No one inside of course. And the path was turning into a river so we decided to pitch the tent. Fortunately Thomas decided to come with us. Because if he hadn't, we would have settled for my friend's two person tent, which is permeable and not long enough for male gringos. But instead we had to hunt this one down, an expensive orange one from Italy that was mostly impermeable. Unfortunately (the whole trip was one of those "fortunately... Unfortunately... Fortunately... Unfortunately..." games), my backpack isn't impermeable so everything inside was soaked. Wet socks and a soggy sleeping bag kept me company all night. Miraculously I didn't get really sick.

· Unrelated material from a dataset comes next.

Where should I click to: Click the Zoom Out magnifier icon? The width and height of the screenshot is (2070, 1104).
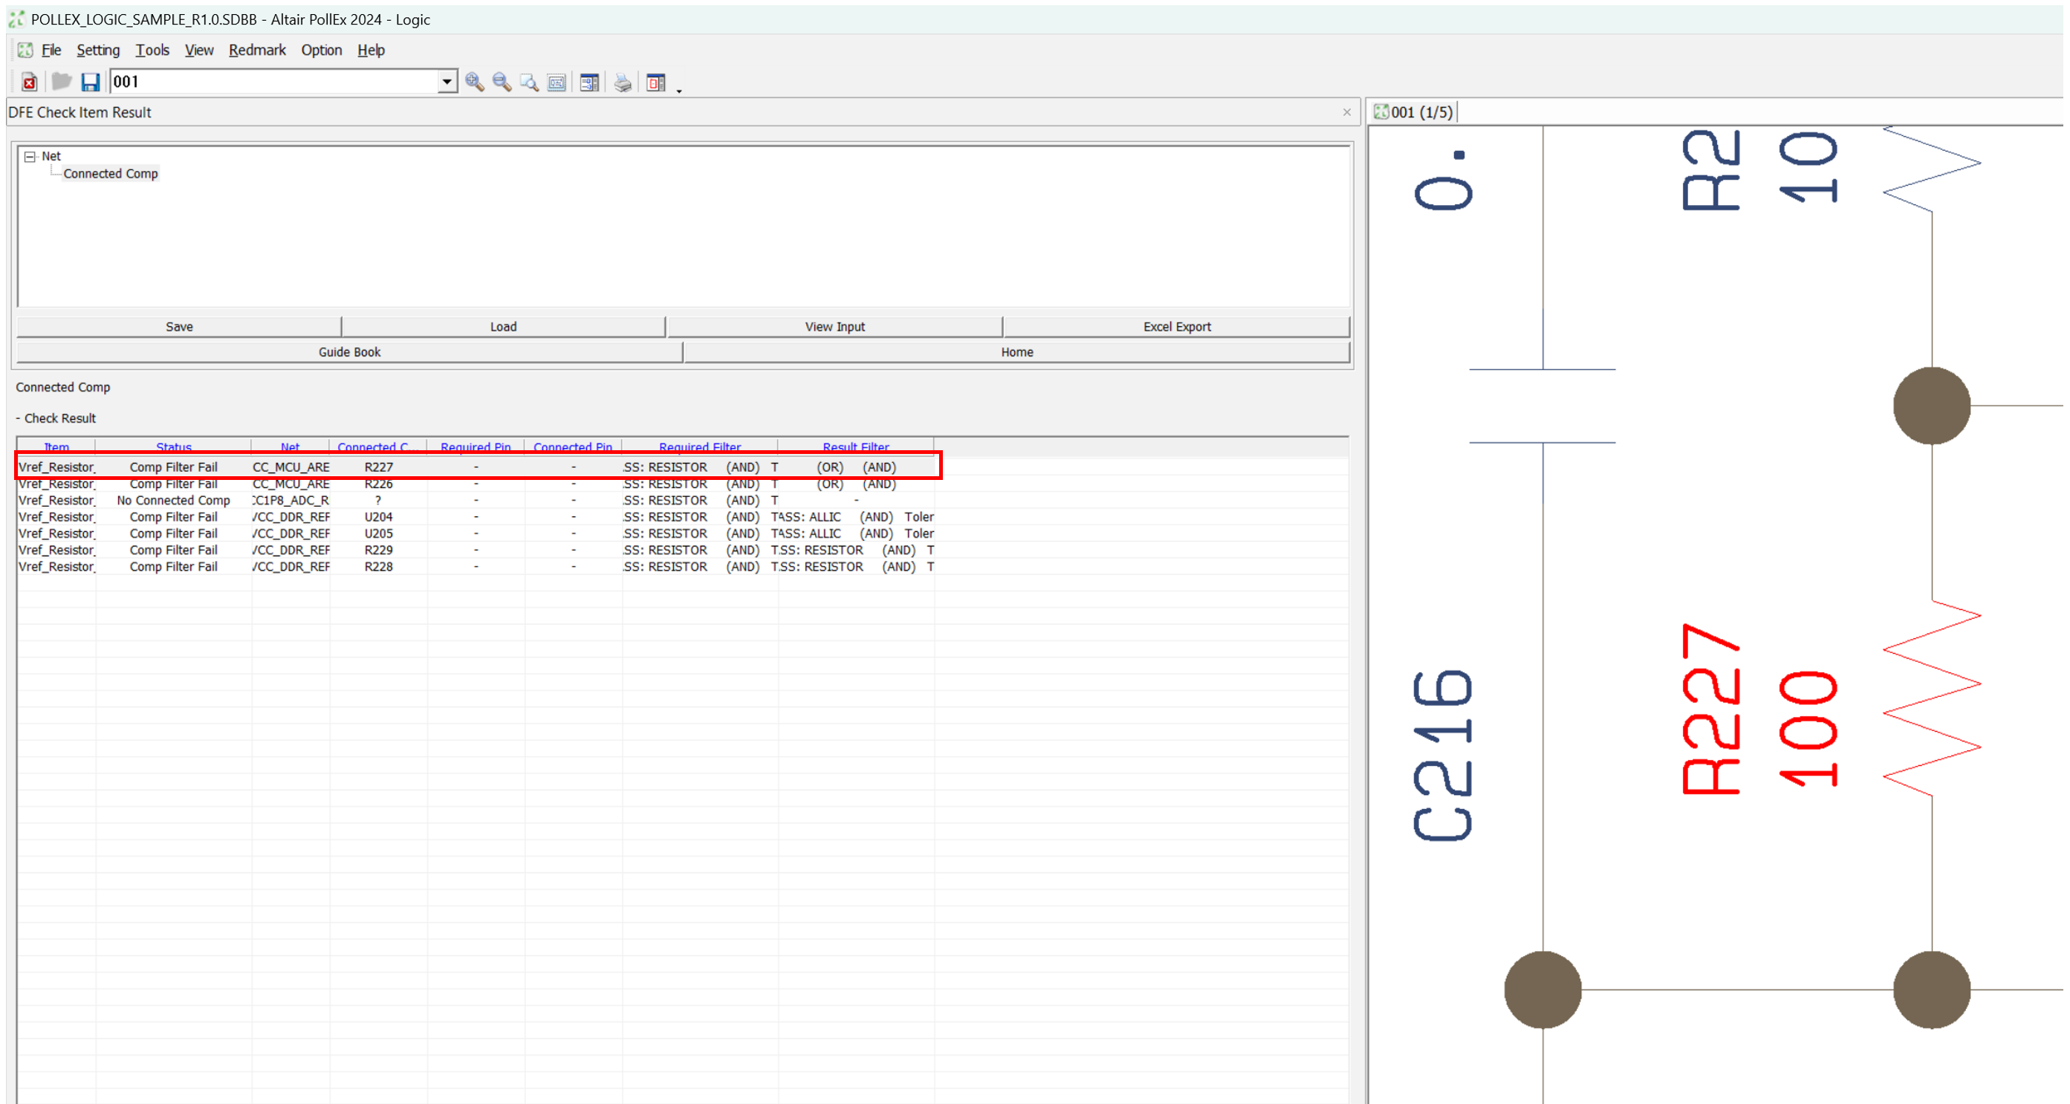coord(501,82)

It rained all night and into the next day. We woke up and ate our bread. Felix was courageous enough to leave the dry triangle of the tend and explore the guard house next door. A clueless man sat at a desk smoking marijuana. I don' think he really worked there, but he had a truck so someone had asked him to fill in. He explained that the usual guard had died yesterday in some sort of "accident" which he never clarified and that the back up guard was out of the country. He said it was impossible for us to continue with our plans to hike up the mountain and through the reserve because it was snowing a little further up and the path was a river. At about 1 in the afternoon, he drove us down to a little house with a hut and fire for drying things. We had tea and thawed a bit. After talking with the 3 people who seemed to work/live there, Felix figured out that one of the women was the aunt of this girl at the Chilean embassy in Berlin he had a crush on. They exchanged emails. It's hard to tell how many of these encounters are true, since we've taken to creating false identities, gently lying about our lives. It's much more interesting than repeating the usual banal, I'm from the US, studying literature at the Catolica, here until July, living with a family... bla blah 21 years blah. But he's actually from Berlin so it could be. I had a nice conversation about my impending difficulties with finding work as a journalist in Finland. Everyone agreed.
We returned on the bus an hour or so later. The luggage compartment was a pond. The man apologized, saying this is a rural bus. It's a little humbling. The sun came out to make fun of us and shined bright the rest of the ride. We were too dampened to try to return and complete our 3 day planned hike. But what a beautiful countryside! from the shelter of the bus that is. It makes you realize that you are a city kid.